- **EXTRACTED DATA**

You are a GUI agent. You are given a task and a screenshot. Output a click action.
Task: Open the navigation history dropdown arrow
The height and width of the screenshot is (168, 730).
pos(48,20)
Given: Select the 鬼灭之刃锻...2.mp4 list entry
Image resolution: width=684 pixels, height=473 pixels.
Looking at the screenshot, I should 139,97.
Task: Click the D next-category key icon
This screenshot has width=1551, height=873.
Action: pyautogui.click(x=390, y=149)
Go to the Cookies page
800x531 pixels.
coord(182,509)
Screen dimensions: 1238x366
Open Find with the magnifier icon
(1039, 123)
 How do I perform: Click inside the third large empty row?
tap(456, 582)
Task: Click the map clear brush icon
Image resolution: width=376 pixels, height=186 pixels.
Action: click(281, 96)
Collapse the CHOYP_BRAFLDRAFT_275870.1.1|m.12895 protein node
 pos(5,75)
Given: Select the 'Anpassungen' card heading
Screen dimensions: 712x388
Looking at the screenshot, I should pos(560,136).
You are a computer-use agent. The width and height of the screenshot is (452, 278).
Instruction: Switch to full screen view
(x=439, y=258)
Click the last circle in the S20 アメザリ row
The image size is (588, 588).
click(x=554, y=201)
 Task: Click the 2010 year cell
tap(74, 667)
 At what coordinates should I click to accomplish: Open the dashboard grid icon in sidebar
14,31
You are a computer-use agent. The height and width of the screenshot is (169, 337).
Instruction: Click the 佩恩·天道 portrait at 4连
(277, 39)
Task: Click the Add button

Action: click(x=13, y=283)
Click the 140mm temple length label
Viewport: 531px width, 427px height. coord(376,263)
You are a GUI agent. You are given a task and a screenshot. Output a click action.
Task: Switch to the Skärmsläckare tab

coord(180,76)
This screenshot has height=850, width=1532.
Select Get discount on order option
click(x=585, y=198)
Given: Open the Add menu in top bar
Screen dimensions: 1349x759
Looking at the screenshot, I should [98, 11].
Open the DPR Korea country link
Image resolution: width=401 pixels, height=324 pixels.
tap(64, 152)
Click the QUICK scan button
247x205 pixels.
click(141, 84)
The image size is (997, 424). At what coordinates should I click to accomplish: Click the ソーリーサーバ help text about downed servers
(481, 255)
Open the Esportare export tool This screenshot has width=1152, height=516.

- **WHAT IS NEEDED**
Retype the entire listing without altering anything.

- **RESPONSE TO THIS TASK**
You are a GUI agent. You are given a task and a screenshot. Output a click action.
Task: Open the navigation history dropdown arrow
The height and width of the screenshot is (168, 730).
pos(48,20)
Given: Select the 鬼灭之刃锻...2.mp4 list entry
Image resolution: width=684 pixels, height=473 pixels.
Looking at the screenshot, I should 139,97.
Task: Click the D next-category key icon
This screenshot has width=1551, height=873.
Action: pyautogui.click(x=390, y=149)
Go to the Cookies page
800x531 pixels.
coord(182,509)
Screen dimensions: 1238x366
Open Find with the magnifier icon
(1039, 123)
 How do I perform: Click inside the third large empty row?
tap(456, 582)
Task: Click the map clear brush icon
Image resolution: width=376 pixels, height=186 pixels.
Action: click(281, 96)
Collapse the CHOYP_BRAFLDRAFT_275870.1.1|m.12895 protein node
 pos(5,75)
Given: Select the 'Anpassungen' card heading
Screen dimensions: 712x388
Looking at the screenshot, I should pos(560,136).
You are a computer-use agent. The width and height of the screenshot is (452, 278).
Instruction: Switch to full screen view
(x=439, y=258)
Click the last circle in the S20 アメザリ row
The image size is (588, 588).
click(x=554, y=201)
 Task: Click the 2010 year cell
tap(74, 667)
 At what coordinates should I click to accomplish: Open the dashboard grid icon in sidebar
14,31
You are a computer-use agent. The height and width of the screenshot is (169, 337).
Instruction: Click the 佩恩·天道 portrait at 4连
(277, 39)
Task: Click the Add button

Action: click(x=13, y=283)
Click the 140mm temple length label
Viewport: 531px width, 427px height. coord(376,263)
You are a GUI agent. You are given a task and a screenshot. Output a click action.
Task: Switch to the Skärmsläckare tab

coord(180,76)
This screenshot has height=850, width=1532.
Select Get discount on order option
click(x=585, y=198)
Given: Open the Add menu in top bar
Screen dimensions: 1349x759
Looking at the screenshot, I should [98, 11].
Open the DPR Korea country link
Image resolution: width=401 pixels, height=324 pixels.
tap(64, 152)
Click the QUICK scan button
247x205 pixels.
click(141, 84)
The image size is (997, 424). At what coordinates should I click to accomplish: Click the ソーリーサーバ help text about downed servers
(481, 255)
Open the Esportare export tool This screenshot has width=1152, height=516.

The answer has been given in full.